- [Problem to solve]:
In the piece about going back to church after the pandemic, rewrite the part starting at "I have said" and ending at "of the Lord.", swapping "familiar" for "well-known".

I am sure I am not alone in lamenting the fact that we are going on a year now since the pandemic changed the way we saw our gathering together in the Lord's House on the Lord's Day. The soft underbelly of this long time frame is that stark realization that some, perhaps many, of those who have not been back yet will not ever be back. The world has done a good job telling us that Church is non-essential to our lives (as if we needed much help in this direction). The fear mongers have taught us to be afraid of the folks around us (as if we were not already in danger of too much isolation). The media has taught us well that the screen suffices and we do not need in person anything (just like my insurance tells me to visit the web doctors before heading to a clinic). The road ahead is learning again to be glad to go to the House of the Lord and to rejoice in the presence of God and His people in reality that is touchable and real (as opposed to digital).
I have said it many times. Growing up, we did not fight it. We knew that unless we had died, we would be in Church on Sunday morning. But we also understood this was the nature of our family's life. Church was not a burden to be endured but a part of our very identity. The Lord's House was a familiar and comfortable home while at the same time harboring space that reminded us this was holy ground. Our presence was not casual and neither was what happened in the presence of the Most High. It was solemn without being stern, holy without being off putting, and special in a familiar sort of way. My parents had learned well from the Psalmist and they taught us well. I was glad when they said unto me, 'Let us go into the House of the Lord.

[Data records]
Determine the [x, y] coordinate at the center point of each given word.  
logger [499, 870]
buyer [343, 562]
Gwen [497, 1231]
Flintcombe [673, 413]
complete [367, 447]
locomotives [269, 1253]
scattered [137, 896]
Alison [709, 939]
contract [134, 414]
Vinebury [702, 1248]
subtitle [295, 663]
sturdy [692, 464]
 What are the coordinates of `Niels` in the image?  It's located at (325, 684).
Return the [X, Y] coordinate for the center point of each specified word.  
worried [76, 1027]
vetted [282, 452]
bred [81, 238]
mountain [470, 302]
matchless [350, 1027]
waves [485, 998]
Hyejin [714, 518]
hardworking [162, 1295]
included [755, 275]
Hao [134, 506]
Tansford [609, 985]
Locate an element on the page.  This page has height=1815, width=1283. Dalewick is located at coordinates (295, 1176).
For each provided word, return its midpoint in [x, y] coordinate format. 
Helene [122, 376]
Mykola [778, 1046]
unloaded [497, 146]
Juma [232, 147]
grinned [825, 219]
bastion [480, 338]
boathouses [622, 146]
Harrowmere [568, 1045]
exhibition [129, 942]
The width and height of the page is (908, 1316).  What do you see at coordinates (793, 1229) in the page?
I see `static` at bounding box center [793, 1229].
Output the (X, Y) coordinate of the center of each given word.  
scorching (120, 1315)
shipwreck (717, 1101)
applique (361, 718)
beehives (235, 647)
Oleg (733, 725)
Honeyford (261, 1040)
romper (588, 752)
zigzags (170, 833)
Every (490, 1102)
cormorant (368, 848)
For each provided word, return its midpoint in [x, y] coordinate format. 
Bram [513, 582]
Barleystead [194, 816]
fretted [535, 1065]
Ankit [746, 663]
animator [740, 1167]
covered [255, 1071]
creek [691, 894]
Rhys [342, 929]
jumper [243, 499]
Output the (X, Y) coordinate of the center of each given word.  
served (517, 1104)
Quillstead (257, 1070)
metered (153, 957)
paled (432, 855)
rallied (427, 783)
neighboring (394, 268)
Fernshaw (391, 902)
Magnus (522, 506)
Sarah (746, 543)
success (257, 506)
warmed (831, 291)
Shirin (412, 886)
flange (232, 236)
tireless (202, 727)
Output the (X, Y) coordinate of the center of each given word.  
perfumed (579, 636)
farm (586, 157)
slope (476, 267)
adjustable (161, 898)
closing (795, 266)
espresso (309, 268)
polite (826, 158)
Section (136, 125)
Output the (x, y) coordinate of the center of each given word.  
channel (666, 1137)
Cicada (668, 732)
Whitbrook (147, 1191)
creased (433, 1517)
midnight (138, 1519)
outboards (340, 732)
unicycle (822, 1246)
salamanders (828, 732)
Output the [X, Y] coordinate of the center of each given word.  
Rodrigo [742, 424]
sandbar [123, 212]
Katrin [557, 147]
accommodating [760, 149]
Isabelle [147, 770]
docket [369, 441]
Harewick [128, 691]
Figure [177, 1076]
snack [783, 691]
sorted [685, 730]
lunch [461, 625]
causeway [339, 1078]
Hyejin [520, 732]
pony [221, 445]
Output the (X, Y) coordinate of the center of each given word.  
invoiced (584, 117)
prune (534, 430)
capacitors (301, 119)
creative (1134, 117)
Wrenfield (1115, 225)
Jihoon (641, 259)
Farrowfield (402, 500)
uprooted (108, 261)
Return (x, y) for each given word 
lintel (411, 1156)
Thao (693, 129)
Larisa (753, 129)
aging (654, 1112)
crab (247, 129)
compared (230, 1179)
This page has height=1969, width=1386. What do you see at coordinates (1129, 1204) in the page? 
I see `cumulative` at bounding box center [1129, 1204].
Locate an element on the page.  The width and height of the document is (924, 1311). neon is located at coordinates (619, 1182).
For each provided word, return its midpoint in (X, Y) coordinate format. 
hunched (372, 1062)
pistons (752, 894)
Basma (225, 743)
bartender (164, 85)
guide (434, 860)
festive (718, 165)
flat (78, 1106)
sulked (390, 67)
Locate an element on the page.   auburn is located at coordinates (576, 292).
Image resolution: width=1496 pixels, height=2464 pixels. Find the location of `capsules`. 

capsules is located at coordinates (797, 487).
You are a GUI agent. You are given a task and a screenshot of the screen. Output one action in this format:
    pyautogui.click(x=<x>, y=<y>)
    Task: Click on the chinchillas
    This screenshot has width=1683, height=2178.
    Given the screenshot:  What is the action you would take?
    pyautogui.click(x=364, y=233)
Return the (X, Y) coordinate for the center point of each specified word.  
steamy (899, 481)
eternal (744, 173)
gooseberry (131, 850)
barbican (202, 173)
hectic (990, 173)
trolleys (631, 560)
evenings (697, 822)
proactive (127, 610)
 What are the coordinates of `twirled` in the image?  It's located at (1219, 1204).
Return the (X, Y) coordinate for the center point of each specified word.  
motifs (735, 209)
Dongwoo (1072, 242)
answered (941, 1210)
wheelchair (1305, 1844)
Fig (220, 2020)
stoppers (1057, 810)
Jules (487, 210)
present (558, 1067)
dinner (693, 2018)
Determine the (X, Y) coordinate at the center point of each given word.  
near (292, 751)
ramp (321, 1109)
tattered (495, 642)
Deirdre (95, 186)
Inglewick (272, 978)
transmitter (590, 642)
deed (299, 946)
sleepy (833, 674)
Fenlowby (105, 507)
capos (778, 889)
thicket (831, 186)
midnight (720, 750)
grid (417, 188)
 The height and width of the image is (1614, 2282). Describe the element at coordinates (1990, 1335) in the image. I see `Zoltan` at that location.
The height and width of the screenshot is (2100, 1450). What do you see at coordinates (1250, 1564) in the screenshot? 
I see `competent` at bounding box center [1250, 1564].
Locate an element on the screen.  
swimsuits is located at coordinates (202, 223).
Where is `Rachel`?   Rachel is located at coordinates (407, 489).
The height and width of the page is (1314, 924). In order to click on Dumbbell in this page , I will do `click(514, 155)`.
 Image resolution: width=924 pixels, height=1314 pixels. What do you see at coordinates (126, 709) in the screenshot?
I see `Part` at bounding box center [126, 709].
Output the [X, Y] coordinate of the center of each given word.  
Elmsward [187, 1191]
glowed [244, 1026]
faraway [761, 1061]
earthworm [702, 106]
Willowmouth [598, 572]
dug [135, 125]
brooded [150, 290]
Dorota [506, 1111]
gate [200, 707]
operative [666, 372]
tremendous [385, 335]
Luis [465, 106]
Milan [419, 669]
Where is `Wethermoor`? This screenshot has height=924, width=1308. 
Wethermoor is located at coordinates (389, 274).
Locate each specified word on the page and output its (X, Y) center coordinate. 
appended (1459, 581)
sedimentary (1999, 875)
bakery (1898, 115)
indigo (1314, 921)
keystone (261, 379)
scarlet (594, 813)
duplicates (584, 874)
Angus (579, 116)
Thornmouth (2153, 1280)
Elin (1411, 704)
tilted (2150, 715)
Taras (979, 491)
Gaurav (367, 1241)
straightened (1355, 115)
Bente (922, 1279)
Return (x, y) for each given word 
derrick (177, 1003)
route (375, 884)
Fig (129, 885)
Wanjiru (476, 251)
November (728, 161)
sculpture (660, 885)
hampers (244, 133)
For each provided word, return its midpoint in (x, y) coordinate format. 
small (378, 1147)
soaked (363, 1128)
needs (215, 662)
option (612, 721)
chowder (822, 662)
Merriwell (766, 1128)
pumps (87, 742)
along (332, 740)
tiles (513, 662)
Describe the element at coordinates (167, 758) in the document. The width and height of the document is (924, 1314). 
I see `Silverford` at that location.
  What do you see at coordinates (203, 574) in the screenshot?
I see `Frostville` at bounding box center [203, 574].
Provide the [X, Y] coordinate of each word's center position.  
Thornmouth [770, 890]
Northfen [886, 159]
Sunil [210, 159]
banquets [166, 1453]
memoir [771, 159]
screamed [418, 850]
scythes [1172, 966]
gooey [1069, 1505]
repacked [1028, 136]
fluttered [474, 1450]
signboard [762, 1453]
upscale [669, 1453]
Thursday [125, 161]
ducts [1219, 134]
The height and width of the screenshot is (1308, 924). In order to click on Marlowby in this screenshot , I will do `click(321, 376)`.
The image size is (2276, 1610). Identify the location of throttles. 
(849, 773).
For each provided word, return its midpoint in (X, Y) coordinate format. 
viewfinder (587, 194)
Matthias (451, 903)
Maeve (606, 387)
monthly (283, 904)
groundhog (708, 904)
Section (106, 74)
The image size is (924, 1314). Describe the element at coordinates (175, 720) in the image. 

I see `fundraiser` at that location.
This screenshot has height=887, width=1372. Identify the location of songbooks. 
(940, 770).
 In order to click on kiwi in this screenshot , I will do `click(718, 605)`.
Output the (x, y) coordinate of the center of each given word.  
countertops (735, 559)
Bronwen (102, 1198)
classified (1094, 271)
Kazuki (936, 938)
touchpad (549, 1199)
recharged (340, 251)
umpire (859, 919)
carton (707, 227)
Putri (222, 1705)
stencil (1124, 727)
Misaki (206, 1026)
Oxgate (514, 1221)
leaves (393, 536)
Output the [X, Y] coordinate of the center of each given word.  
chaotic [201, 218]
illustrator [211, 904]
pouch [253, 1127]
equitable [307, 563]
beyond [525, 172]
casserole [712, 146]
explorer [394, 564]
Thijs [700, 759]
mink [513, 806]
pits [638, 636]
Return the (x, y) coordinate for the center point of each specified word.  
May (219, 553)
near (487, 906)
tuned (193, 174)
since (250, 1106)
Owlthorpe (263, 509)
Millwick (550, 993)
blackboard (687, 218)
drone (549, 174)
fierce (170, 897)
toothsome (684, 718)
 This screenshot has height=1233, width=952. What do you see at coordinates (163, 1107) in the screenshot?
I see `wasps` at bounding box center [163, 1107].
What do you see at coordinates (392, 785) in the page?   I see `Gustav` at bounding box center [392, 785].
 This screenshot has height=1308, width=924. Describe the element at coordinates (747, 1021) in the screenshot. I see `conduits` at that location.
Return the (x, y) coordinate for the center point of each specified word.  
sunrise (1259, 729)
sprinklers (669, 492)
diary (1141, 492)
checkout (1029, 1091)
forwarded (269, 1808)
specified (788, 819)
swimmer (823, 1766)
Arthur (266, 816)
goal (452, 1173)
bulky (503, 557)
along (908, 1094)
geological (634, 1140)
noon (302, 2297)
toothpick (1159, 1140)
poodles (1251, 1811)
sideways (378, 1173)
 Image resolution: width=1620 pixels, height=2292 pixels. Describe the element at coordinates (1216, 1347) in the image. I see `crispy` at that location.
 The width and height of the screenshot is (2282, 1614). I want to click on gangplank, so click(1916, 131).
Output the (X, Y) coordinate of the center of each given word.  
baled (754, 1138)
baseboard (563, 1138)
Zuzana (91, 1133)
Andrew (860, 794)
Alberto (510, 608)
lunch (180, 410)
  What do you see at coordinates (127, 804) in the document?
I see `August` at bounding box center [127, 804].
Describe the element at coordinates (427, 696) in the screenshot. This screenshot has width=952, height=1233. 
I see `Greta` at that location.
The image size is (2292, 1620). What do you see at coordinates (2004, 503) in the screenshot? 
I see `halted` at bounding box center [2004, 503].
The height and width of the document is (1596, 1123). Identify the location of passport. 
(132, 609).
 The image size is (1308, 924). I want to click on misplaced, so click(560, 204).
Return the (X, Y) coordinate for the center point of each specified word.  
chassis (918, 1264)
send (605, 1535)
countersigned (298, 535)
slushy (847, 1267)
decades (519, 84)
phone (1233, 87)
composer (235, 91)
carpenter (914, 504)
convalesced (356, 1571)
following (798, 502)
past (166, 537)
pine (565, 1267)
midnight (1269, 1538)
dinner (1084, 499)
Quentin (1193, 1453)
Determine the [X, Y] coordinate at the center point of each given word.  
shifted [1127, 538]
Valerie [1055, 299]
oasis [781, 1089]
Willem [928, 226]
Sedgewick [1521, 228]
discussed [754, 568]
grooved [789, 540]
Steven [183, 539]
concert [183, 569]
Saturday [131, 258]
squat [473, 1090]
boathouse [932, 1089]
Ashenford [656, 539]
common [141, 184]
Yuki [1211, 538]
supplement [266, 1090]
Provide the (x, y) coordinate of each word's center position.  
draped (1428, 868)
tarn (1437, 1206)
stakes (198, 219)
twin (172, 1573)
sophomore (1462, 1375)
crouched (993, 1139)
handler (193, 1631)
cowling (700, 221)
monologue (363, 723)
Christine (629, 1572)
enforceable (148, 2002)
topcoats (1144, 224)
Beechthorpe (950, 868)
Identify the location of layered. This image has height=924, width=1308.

- [Output of the task]:
I have said it many times. Growing up, we did not fight it. We knew that unless we had died, we would be in Church on Sunday morning. But we also understood this was the nature of our family's life. Church was not a burden to be endured but a part of our very identity. The Lord's House was a well-known and comfortable home while at the same time harboring space that reminded us this was holy ground. Our presence was not casual and neither was what happened in the presence of the Most High. It was solemn without being stern, holy without being off putting, and special in a well-known sort of way. My parents had learned well from the Psalmist and they taught us well. I was glad when they said unto me, 'Let us go into the House of the Lord.